__Aim of the task__:
Rewrite the material from the line with "Image resolution: width=1280" to the line with "I will coord(1259,83).", putting "complete" in place of "accomplish" and leaving everything else as it is.

__Data entries__:
• • • • • • •

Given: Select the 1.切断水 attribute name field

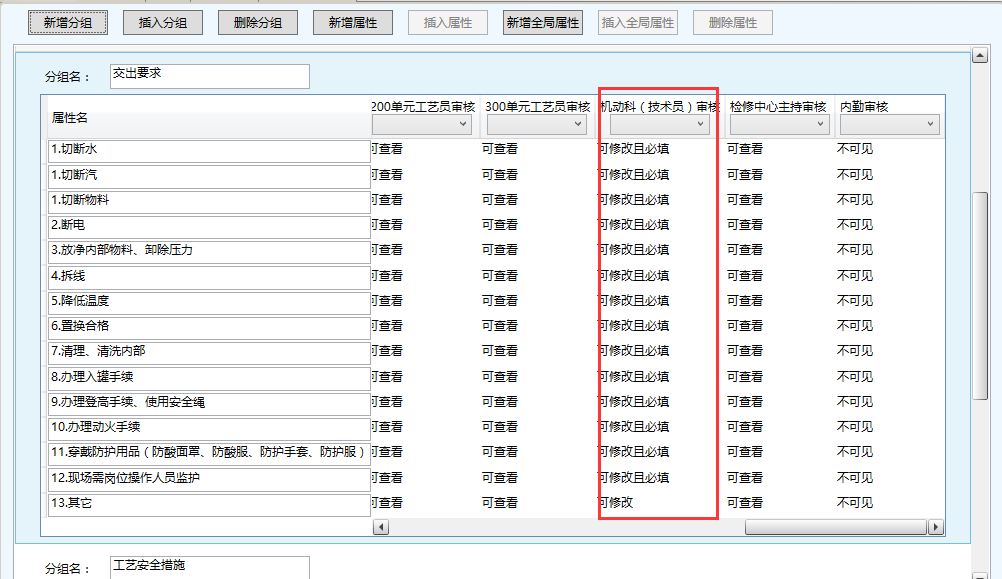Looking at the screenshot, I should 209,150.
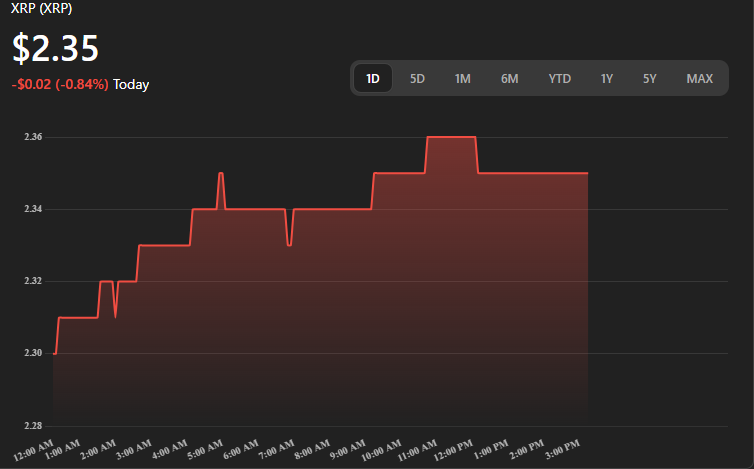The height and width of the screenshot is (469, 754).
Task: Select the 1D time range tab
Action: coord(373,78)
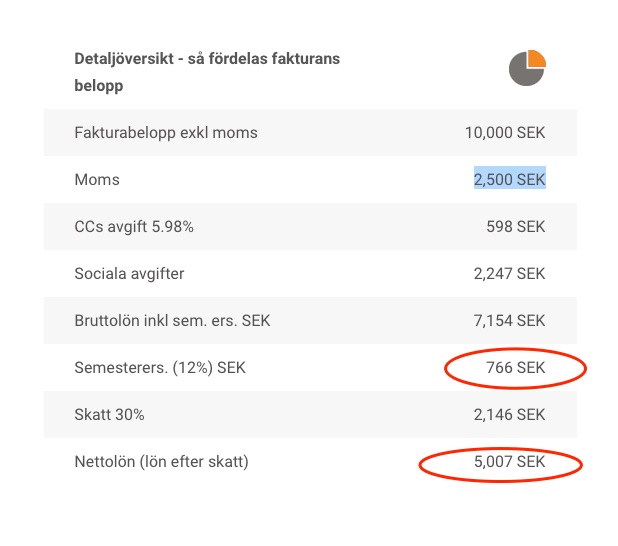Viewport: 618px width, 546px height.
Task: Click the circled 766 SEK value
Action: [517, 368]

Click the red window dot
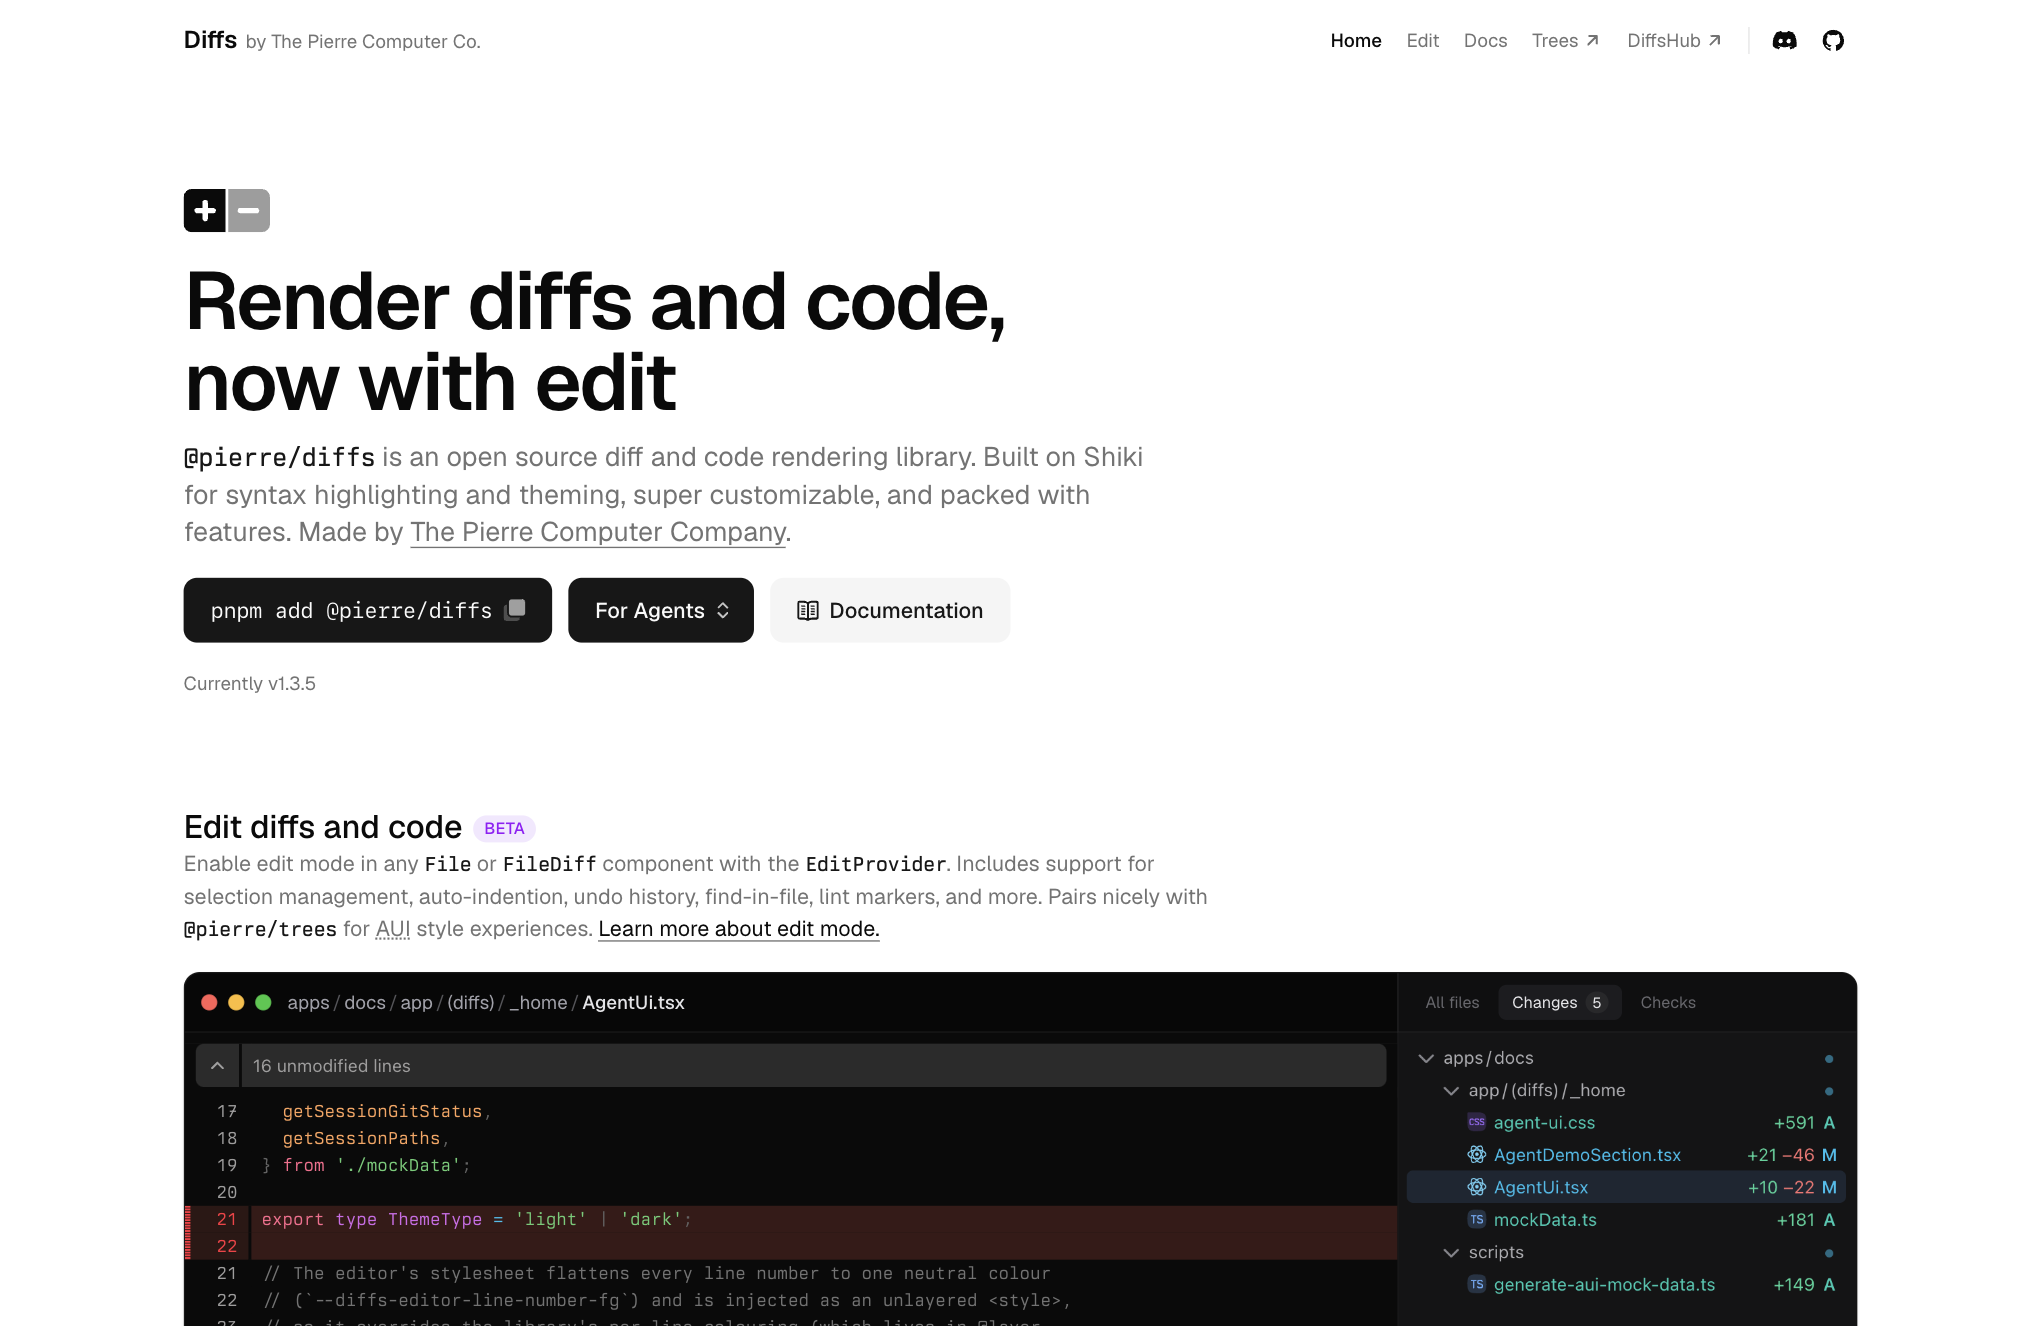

• • • • • • •

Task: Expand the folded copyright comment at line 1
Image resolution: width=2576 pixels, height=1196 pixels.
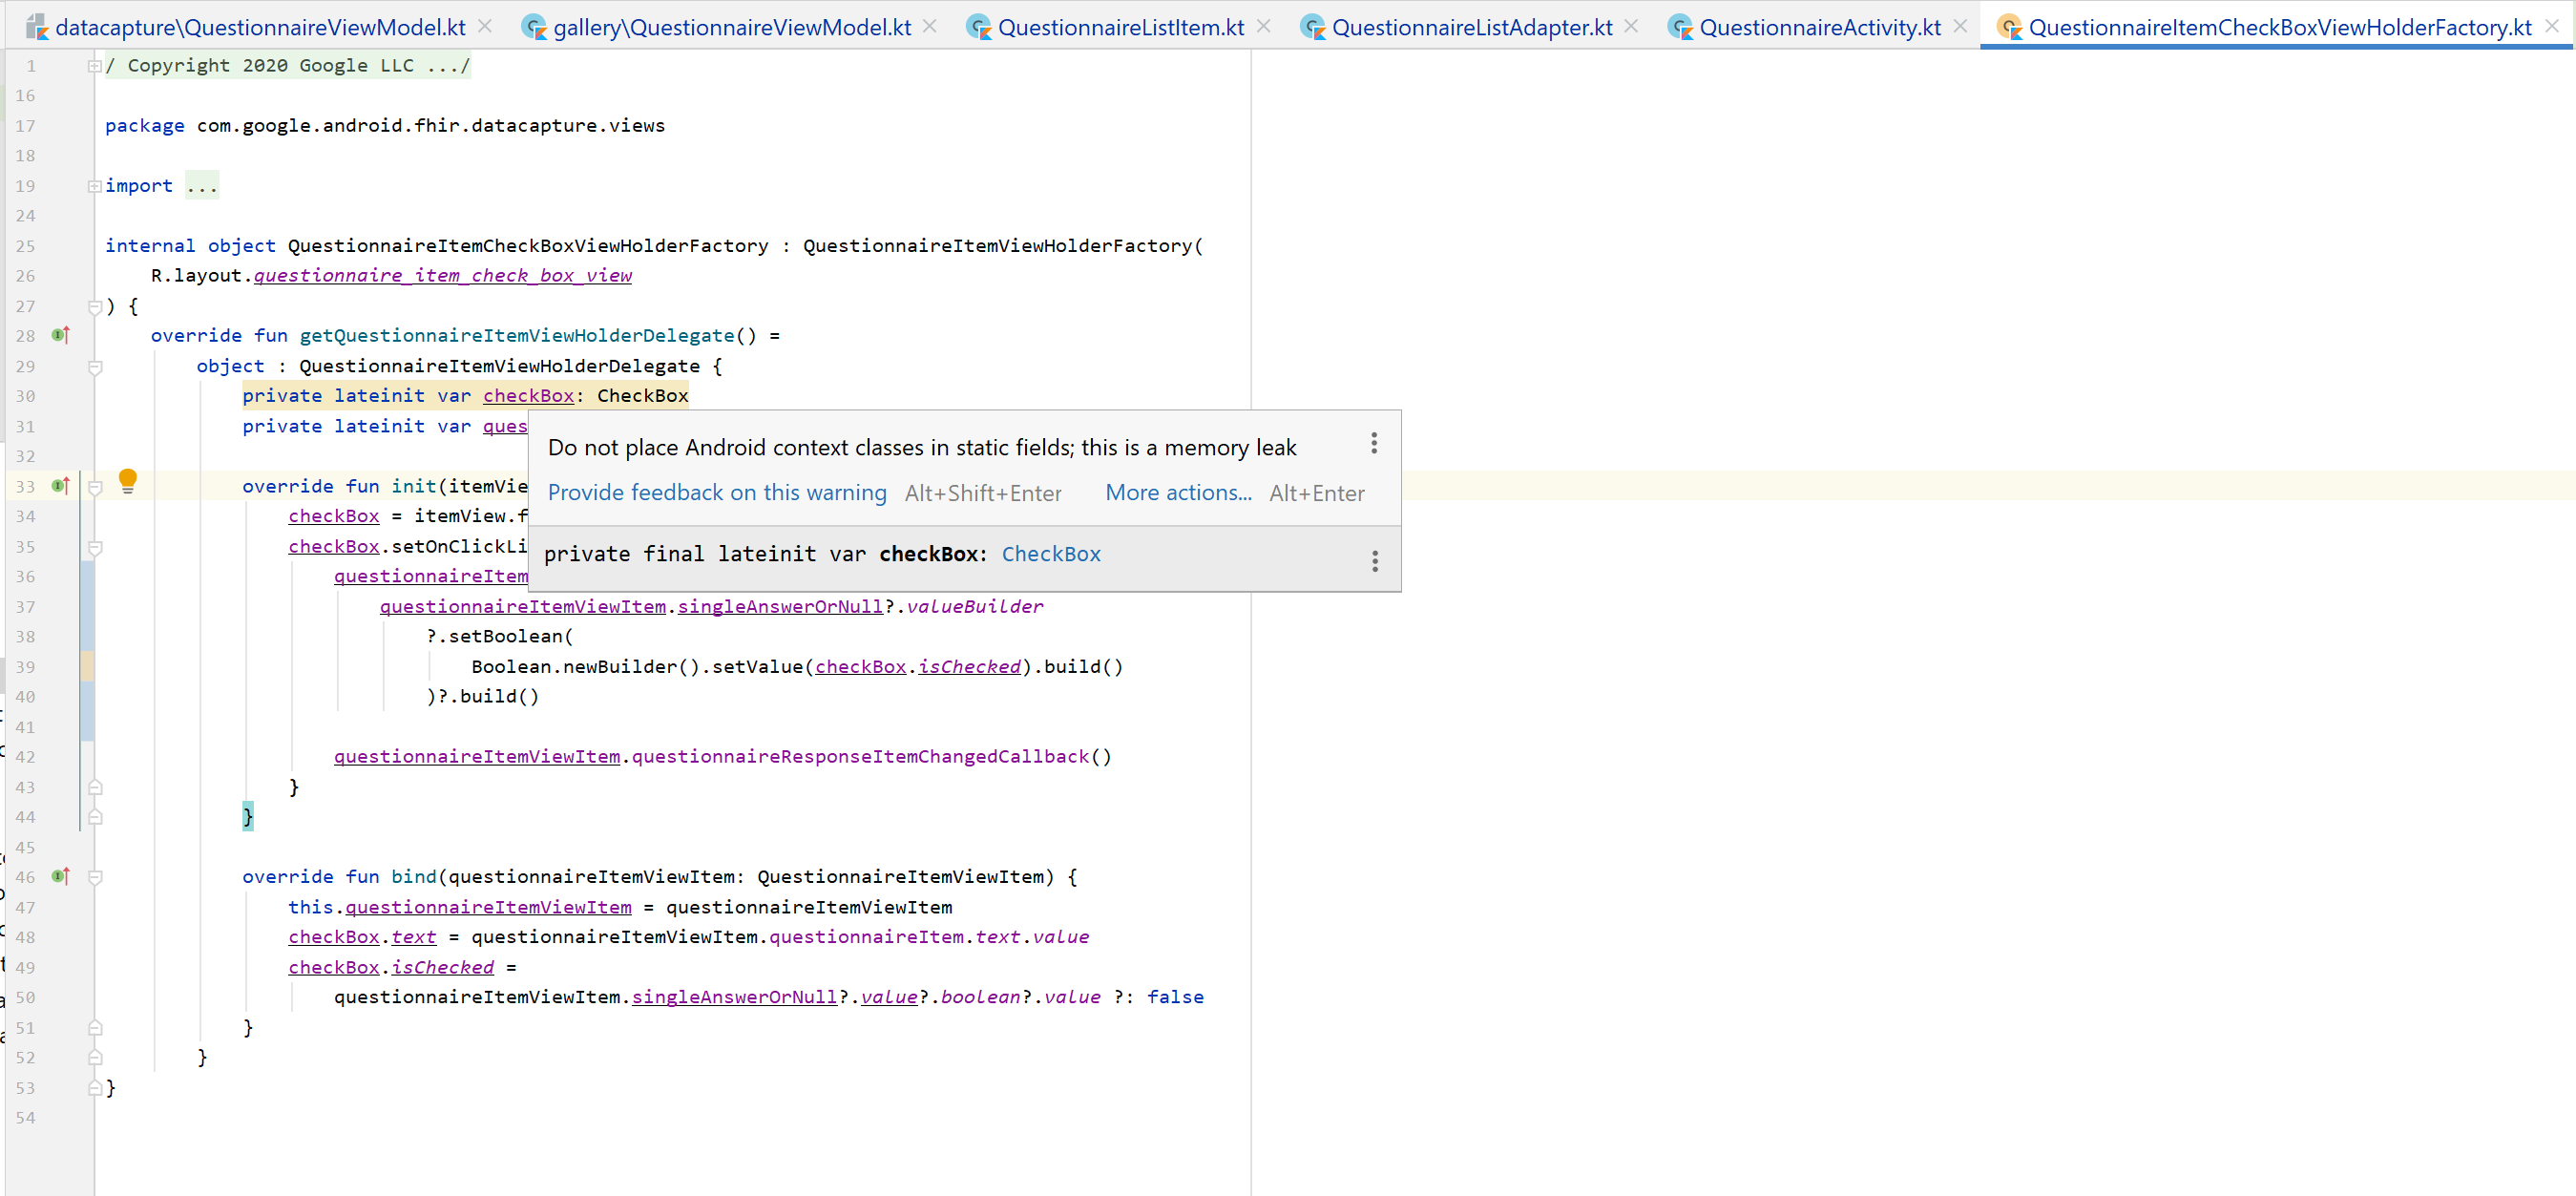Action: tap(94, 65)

• • • • • • •

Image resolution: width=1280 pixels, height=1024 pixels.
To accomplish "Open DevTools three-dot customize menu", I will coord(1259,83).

• • • • • • •

__Final result__:
Image resolution: width=1280 pixels, height=1024 pixels.
To complete "Open DevTools three-dot customize menu", I will coord(1259,83).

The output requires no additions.